History

Nazi Germany
- Name: U-478
- Ordered: 10 April 1941
- Builder: Deutsche Werke, Kiel
- Yard number: 309
- Laid down: 28 October 1942
- Launched: 17 July 1943
- Commissioned: 8 September 1943
- Fate: Sunk on 30 June 1944

General characteristics
- Class & type: Type VIIC submarine
- Displacement: 769 tonnes (757 long tons) surfaced; 871 t (857 long tons) submerged;
- Length: 67.10 m (220 ft 2 in) o/a; 50.50 m (165 ft 8 in) pressure hull;
- Beam: 6.20 m (20 ft 4 in) o/a; 4.70 m (15 ft 5 in) pressure hull;
- Height: 9.60 m (31 ft 6 in)
- Draught: 4.74 m (15 ft 7 in)
- Installed power: 2,800–3,200 PS (2,100–2,400 kW; 2,800–3,200 bhp) (diesels); 750 PS (550 kW; 740 shp) (electric);
- Propulsion: 2 shafts; 2 × diesel engines; 2 × electric motors.;
- Speed: 17.7 knots (32.8 km/h; 20.4 mph) surfaced; 7.6 knots (14.1 km/h; 8.7 mph) submerged;
- Range: 8,500 nmi (15,700 km; 9,800 mi) at 10 knots (19 km/h; 12 mph) surfaced; 80 nmi (150 km; 92 mi) at 4 knots (7.4 km/h; 4.6 mph) submerged;
- Test depth: 230 m (750 ft); Crush depth: 250–295 m (820–968 ft);
- Complement: 4 officers, 40–56 enlisted
- Armament: 5 × 53.3 cm (21 in) torpedo tubes (four bow, one stern); 14 × torpedoes or 26 TMA mines; 1 × 8.8 cm (3.46 in) deck gun (220 rounds); 1 × 3.7 cm (1.5 in) Flak M42 AA gun ; 2 × twin 2 cm (0.79 in) C/30 anti-aircraft guns;

Service record
- Part of: 5th U-boat Flotilla; 8 September 1943 – 1 June 1944; 3rd U-boat Flotilla; 1 – 30 June 1944;
- Identification codes: M 52 306
- Commanders: Oblt.z.S. Rudolf Rademacher; 8 September 1943 – 30 June 1944;
- Operations: 1 patrol:; 25 – 30 June 1944;
- Victories: None

= German submarine U-478 =

German World War II submarine

German submarine U-478 was a Type VIIC U-boat of Nazi Germany's Kriegsmarine during World War II.

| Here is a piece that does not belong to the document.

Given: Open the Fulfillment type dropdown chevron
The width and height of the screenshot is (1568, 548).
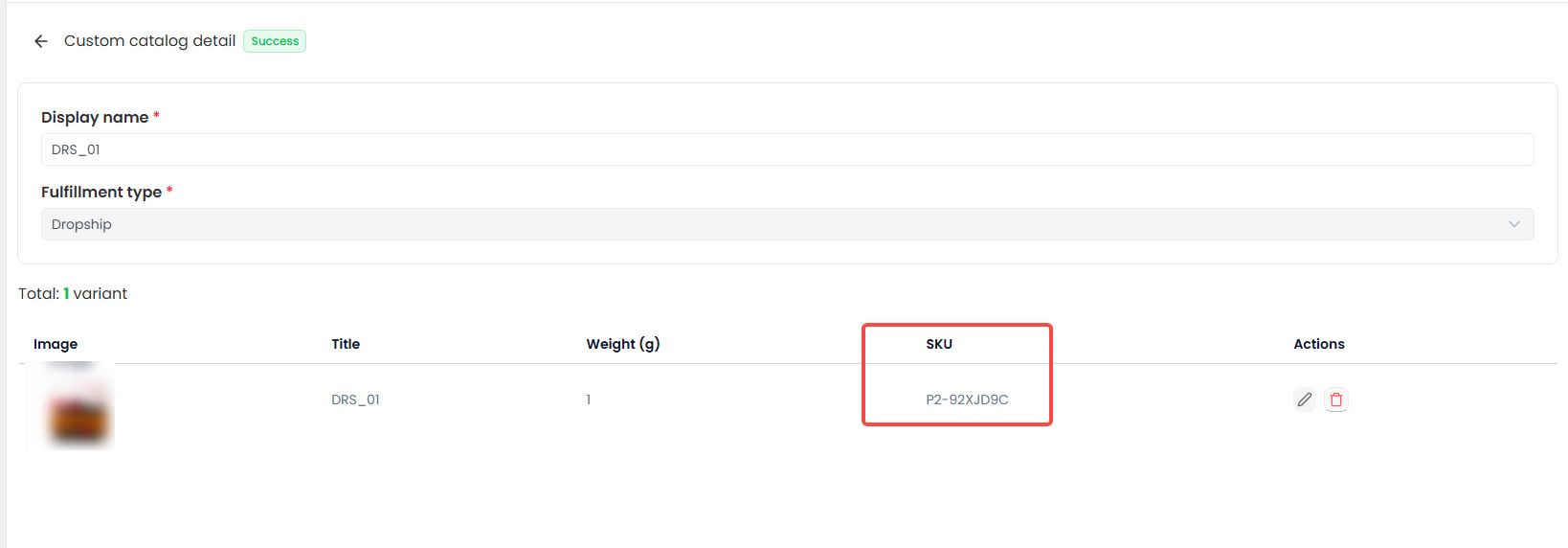Looking at the screenshot, I should [x=1514, y=224].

She carried out one patrol. She sank no ships.

She was sunk by a Canadian and a British aircraft northeast of the Faroe Islands on 30 June 1944.

==Design==
German Type VIIC submarines were preceded by the shorter Type VIIB submarines. U-478 had a displacement of 769 t when at the surface and 871 t while submerged. She had a total length of 67.10 m, a pressure hull length of 50.50 m, a beam of 6.20 m, a height of 9.60 m, and a draught of 4.74 m. The submarine was powered by two Germaniawerft F46 four-stroke, six-cylinder supercharged diesel engines producing a total of 2800 to 3200 PS for use while surfaced, two Siemens-Schuckert GU 343/38–8 double-acting electric motors producing a total of 750 PS for use while submerged. She had two shafts and two 1.23 m propellers. The boat was capable of operating at depths of up to 230 m.

The submarine had a maximum surface speed of 17.7 kn and a maximum submerged speed of 7.6 kn. When submerged, the boat could operate for 80 nmi at 4 kn; when surfaced, she could travel 8500 nmi at 10 kn. U-478 was fitted with five 53.3 cm torpedo tubes (four fitted at the bow and one at the stern), fourteen torpedoes, one 8.8 cm SK C/35 naval gun, (220 rounds), one 3.7 cm Flak M42 and two twin 2 cm C/30 anti-aircraft guns. The boat had a complement of between forty-four and sixty.

==Service history==
The submarine was laid down on 28 October 1942 at the Deutsche Werke in Kiel as yard number 309, launched on 17 July 1943 and commissioned on 8 September under the command of Oberleutnant zur See Rudolf Rademacher.

She served with the 5th U-boat Flotilla from 8 September 1943 for training and the 3rd flotilla from 1 June 1944 for operations.

===Patrol and loss===
U-478s only patrol was preceded by a short trip from Kiel in Germany to Kristiansand in Norway. The patrol itself began with the boat's departure from Kristiansand on 25 June 1944.

On 30 June she was attacked and sunk by a Canadian Canso (the Canadian version of the PBY Catalina) flying boat of No. 162 Squadron RCAF and a British B-24 Liberator of No. 86 Squadron RAF northeast of the Faroe Islands.

Fifty-two men went down with U-478; there were no survivors.